And terrible results.
Amazing results actually -like you said- considering the early effort, and the non specialty of the AI model used, it's an old not so stable model called Runway Gen 3, most probably running on commercial level hardware. It's not Sora running on a supercluster of H100s or anything. It's also more successful with slow motion with less artifacts.
The original sentiment in this recent discussion was what would it take to achieve photorealism. Glitches and issues that are tolerable in computer games miss that target. So you could have a future where games are approaching photorealism in 5 years, say, but aren't confused with TV because of all the artifacts and issues.
Even after achieving photo-realsim, games will still be easily distinguishable from TV scenes, because photo-realism is not the same as physics-relaism, the way things move and interact (animation, particles, destruction, weight, ..etc) is an entirely different problem than the way things look. Sweeny's comment only refers to the way things look (photo-realism), however physics-relaism is an order of magnitude more difficult to solve.
So this whole (non distinguishable from TV) point doesn't really matter, we won't achieve it anyway until we solve physics-relaism, which needs even more hardware power and new algorithms.
You say they have things like hair physics and cloth physics, but these don't move right
They are more convincing though, especially vs the current gaming tech where they don't move at all or move in all the wrong ways.

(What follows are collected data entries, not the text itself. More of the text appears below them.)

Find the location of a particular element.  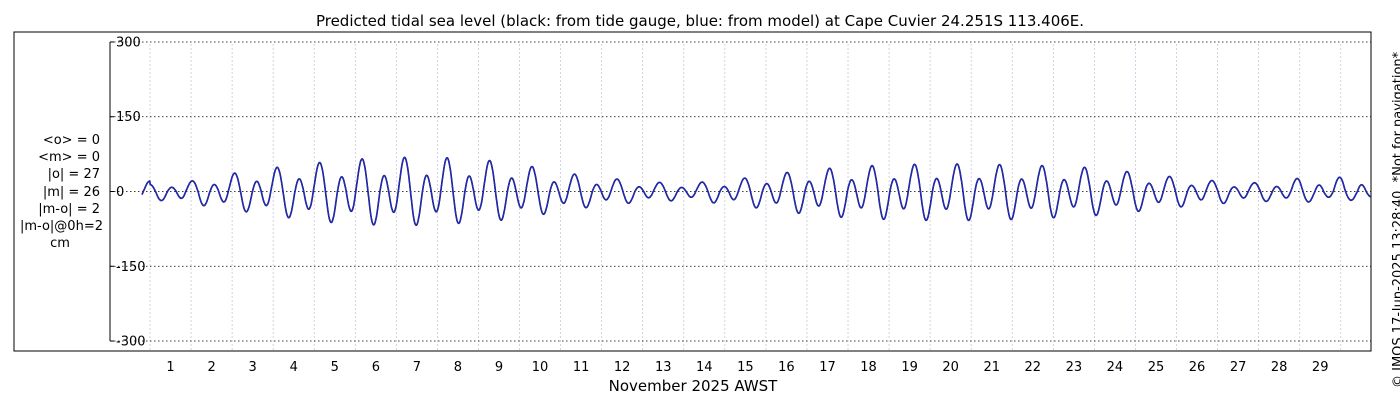

x-tick-label: 27 is located at coordinates (1238, 368).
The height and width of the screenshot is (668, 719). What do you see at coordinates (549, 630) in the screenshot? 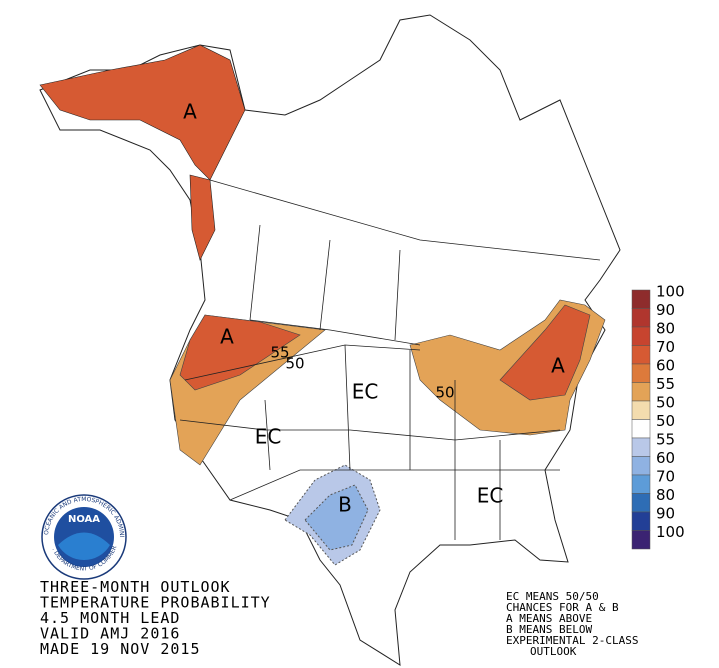
I see `note-line: B MEANS BELOW` at bounding box center [549, 630].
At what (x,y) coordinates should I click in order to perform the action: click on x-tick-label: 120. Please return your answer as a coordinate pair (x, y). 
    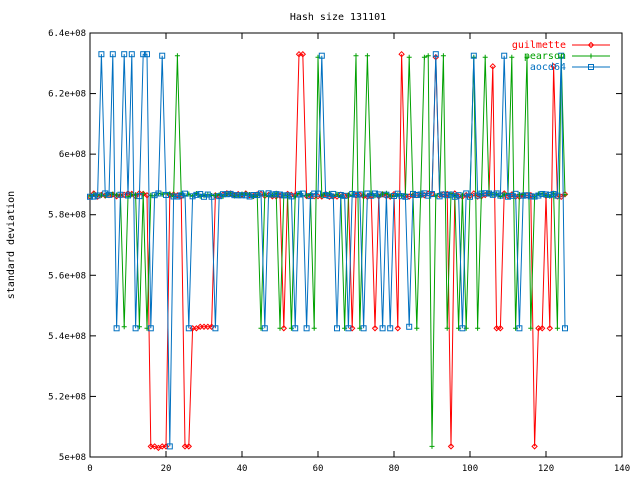
    Looking at the image, I should click on (546, 469).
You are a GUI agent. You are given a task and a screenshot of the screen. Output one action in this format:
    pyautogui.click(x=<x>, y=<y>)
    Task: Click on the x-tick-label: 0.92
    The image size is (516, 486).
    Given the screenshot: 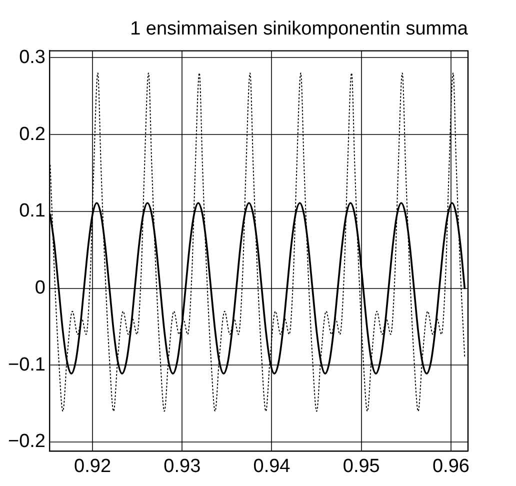 What is the action you would take?
    pyautogui.click(x=93, y=466)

How much effort will it be to create a ground truth for one game, let alone a model that can handle any and every game?
Why would the model handle every game? it's enough in the beginning to handle the situation in a game by game basis, until it accumulates enough data. We don't need every game to be AI enhanced, a select few titles with advanced visuals are enough in the beginning, just like Path Tracing now.
1) Your examples aren't realtime. Creating blobby pseudovideo with odd issues takes a lot of time and processing power. You need a massive improvement just to get these results in realtime.
I honestly think these videos don't take that many hours to render, the channels on YouTube are making dozens every week, they are most probably running on consumer level hardware as well, so using a specialized hardware will make things faster for sure.
I already gave an estimate on how things will progress regarding that point, maybe in 4 to 6 years GPUs will have more TOPs than FLOPS, and thus will be powerful enough to do 720p30, and upscale it using more advanced machine learning algorithms to the desired resolution and frame rate.
See here, an AI model running on a single H100 rendered a Minecraft clone entirely using AI with a 720p20 fidelity in
realtime.
Oasis is the first playable, real-time, open-world AI model that takes users' input and generates real-time gameplay, including physics, game rules, and graphics.
The gaming industry is about to get massively disrupted. Instead of using game engines to power games, we are now witnessing an entirely new and crazy concept. A startup specializing in designing ASICs specifically for Transformer architecture, the foundation behind generative AI models like...
www.techpowerup.com
Google also ran Doom with 20fps on a single TPU in realtime.
Diffusion Models Are Real-Time Game Engines
gamengen.github.io
So things are advancing faster than we anticipate, in a single year models are often updated several times with new capabilities and faster processing, AI hardware is also released every 2 years now with often 2x to 3x more hardware power, unlike the traditional rendering where hardware speed and software advancements seems to have slowed down significantly. AI is advancing much much faster than traditional software.
This wonderful photorealistic future is by no means a certainty.
We won't get there immediately of course, we will have to go through baby steps first, explained below.
I think there are some areas ML would be very effective. My instinct is you could ML lighting on top of conventional geometry. You might also be able to ML enhance a game so lower rendering quality can be enhanced to Ultra quality, and you could train an ML on a better-than-realtime model to enhance the base model
I agree, but my premise is that we will start to with simpler things first like a post process technique to enhance hair, fur, fires, water, particles, clothes and other small screen elements .. etc, coupled with motion vectors and other game engines data, the results should be great and move in a convincing manner.
Enhancing textures is also a strong possibility, we already have a prototype of replacing textures in a game editor (RTX Remix) in real time, could be possible with further developments. Enhancing lighting is also another strong candidate in the beginning, just not the very beginning, maybe down the road a little.
And just like that, AI will be enhancing rendering one thing a time, bit by bit and piece by piece, until it's all enhanced in the end.